• **What to produce**
Retype the data from its first line through the line containing "Action: pyautogui.click(x=33, y=276)", starting at the first line and ending at that one.

• **Records**
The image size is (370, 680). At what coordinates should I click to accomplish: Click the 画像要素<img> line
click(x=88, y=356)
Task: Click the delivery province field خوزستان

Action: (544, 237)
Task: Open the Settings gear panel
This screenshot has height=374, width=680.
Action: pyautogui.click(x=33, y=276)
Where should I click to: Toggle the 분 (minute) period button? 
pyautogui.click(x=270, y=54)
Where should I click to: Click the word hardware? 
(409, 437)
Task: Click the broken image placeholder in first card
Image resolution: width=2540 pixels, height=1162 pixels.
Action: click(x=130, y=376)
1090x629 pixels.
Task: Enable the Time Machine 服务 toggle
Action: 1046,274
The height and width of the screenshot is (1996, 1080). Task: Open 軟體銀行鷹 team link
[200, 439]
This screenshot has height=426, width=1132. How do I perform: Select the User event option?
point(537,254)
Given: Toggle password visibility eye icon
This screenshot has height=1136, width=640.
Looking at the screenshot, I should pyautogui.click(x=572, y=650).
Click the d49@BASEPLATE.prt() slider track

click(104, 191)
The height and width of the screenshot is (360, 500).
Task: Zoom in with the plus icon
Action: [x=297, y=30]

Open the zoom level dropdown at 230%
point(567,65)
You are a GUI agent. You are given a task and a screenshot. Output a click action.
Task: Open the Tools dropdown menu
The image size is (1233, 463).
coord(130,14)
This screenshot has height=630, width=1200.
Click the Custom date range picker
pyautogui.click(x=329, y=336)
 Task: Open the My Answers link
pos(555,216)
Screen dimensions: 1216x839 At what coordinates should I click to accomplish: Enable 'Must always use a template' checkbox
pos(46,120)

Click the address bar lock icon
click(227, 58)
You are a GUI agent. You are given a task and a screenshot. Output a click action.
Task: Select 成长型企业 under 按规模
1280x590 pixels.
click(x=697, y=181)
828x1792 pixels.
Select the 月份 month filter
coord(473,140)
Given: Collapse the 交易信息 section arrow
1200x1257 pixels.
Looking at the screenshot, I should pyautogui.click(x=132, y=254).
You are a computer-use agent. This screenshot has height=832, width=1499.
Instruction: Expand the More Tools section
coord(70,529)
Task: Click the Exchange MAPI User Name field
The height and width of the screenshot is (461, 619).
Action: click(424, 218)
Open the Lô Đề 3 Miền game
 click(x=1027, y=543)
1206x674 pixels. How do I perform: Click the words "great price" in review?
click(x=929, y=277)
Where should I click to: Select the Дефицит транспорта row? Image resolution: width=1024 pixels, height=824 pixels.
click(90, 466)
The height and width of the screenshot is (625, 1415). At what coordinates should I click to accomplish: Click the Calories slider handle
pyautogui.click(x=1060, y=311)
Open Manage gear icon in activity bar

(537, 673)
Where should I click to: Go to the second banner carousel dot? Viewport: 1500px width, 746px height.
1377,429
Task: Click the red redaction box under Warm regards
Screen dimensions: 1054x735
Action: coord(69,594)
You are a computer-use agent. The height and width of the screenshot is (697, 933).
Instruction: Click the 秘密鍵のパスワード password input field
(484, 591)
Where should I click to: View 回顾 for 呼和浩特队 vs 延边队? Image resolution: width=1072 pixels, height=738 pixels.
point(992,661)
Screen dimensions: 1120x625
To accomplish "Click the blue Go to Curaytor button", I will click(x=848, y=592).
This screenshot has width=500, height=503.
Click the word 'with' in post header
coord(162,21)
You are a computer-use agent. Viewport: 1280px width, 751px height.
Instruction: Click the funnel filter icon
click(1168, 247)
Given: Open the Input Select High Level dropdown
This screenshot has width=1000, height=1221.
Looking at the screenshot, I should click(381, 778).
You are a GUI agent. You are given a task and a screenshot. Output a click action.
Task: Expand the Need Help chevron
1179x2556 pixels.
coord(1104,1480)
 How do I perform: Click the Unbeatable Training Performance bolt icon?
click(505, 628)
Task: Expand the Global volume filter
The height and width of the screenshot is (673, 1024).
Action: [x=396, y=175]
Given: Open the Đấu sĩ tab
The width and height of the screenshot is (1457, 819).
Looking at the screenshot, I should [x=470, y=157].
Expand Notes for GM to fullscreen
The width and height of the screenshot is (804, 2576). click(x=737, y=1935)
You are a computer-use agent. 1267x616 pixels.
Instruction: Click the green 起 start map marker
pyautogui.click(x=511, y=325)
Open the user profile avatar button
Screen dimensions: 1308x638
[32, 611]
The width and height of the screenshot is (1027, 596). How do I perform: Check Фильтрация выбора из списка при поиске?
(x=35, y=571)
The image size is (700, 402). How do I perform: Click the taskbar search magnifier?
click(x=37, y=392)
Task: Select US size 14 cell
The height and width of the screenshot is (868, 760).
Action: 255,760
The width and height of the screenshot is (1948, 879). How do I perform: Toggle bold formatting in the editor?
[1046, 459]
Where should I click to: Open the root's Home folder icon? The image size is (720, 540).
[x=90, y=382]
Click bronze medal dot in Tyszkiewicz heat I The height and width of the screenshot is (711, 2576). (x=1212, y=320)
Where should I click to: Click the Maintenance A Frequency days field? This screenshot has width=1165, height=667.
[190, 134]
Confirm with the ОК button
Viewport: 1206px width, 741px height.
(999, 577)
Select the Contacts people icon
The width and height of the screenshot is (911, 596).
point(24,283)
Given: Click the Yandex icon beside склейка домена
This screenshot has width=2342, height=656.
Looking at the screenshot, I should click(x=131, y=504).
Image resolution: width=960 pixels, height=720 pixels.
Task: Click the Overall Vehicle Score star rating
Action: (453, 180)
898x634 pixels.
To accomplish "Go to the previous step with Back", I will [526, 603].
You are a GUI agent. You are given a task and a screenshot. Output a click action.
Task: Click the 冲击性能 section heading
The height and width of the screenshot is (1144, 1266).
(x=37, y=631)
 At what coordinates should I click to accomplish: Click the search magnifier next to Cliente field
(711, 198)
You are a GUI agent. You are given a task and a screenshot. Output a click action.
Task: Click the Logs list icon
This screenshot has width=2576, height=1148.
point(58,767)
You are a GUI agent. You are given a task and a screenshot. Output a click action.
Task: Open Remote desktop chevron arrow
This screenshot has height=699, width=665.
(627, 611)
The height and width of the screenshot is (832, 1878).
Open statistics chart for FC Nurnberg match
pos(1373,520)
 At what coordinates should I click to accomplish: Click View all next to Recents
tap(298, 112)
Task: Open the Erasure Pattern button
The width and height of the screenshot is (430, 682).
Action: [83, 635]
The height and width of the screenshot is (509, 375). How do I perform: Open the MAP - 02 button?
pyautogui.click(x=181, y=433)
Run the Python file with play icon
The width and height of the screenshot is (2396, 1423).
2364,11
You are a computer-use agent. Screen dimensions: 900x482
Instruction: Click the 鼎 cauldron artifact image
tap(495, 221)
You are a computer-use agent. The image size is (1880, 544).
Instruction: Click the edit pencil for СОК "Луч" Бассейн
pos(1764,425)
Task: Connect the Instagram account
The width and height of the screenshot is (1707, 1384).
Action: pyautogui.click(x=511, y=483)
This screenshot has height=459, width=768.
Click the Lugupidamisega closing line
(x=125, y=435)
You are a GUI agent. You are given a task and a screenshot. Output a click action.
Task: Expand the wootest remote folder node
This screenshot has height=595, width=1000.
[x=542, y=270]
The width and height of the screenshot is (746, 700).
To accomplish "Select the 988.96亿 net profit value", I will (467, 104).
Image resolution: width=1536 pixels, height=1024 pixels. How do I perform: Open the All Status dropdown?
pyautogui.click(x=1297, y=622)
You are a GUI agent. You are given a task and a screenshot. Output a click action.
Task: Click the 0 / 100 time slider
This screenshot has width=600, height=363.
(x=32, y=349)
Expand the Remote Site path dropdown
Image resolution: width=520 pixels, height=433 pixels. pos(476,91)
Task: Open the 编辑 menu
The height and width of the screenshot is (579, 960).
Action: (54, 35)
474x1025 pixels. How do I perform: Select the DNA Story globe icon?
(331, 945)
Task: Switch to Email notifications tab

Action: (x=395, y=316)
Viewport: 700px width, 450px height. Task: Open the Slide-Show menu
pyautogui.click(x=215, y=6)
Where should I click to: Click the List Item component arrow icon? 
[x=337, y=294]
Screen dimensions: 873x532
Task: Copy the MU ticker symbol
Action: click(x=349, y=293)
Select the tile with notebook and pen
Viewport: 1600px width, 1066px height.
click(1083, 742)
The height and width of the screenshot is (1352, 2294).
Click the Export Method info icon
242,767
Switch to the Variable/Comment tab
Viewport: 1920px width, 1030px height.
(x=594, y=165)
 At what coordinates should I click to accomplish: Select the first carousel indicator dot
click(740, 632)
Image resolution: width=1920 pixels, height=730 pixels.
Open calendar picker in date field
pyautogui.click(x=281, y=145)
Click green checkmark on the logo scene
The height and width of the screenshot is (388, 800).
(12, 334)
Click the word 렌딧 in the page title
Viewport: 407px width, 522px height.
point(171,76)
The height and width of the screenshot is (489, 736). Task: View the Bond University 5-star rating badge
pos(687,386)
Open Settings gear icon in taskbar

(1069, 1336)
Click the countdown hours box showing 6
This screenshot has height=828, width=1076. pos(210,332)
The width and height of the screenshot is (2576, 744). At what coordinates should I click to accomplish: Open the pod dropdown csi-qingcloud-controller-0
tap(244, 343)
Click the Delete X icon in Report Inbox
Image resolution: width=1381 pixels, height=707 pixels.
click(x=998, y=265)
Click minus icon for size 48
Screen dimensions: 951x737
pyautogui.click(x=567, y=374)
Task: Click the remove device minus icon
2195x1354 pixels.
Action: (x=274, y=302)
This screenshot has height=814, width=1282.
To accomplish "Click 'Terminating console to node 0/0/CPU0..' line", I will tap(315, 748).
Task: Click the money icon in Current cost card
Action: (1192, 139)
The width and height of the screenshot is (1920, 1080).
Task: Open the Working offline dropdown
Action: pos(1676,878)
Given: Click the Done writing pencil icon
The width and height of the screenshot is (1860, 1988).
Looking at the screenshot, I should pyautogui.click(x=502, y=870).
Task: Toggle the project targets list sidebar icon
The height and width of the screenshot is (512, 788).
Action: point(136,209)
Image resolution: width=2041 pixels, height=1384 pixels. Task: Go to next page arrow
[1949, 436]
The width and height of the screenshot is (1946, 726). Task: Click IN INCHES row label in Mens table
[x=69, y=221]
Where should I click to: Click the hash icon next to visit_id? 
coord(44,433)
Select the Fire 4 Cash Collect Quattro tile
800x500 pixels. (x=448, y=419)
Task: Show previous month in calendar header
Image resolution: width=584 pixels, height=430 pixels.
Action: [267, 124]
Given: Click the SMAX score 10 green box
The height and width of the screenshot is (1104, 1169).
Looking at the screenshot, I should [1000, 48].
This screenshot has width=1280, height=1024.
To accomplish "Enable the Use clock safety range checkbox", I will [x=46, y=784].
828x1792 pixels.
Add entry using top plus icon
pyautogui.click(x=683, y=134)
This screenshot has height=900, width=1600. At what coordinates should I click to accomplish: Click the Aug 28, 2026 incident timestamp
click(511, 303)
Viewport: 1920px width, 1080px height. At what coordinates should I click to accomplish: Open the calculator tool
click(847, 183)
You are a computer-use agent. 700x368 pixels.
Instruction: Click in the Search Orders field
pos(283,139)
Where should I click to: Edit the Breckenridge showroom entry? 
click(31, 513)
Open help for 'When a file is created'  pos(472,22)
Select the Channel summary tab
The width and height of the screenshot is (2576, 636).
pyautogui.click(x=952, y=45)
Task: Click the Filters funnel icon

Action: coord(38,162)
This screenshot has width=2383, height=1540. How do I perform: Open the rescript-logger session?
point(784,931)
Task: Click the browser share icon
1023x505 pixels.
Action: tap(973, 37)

• **Worked answer**
The image size is (370, 680). At what coordinates should I click to accomplish: Click the 画像要素<img> line
click(x=88, y=356)
Task: Click the delivery province field خوزستان

Action: (544, 237)
Task: Open the Settings gear panel
This screenshot has height=374, width=680.
Action: pyautogui.click(x=33, y=276)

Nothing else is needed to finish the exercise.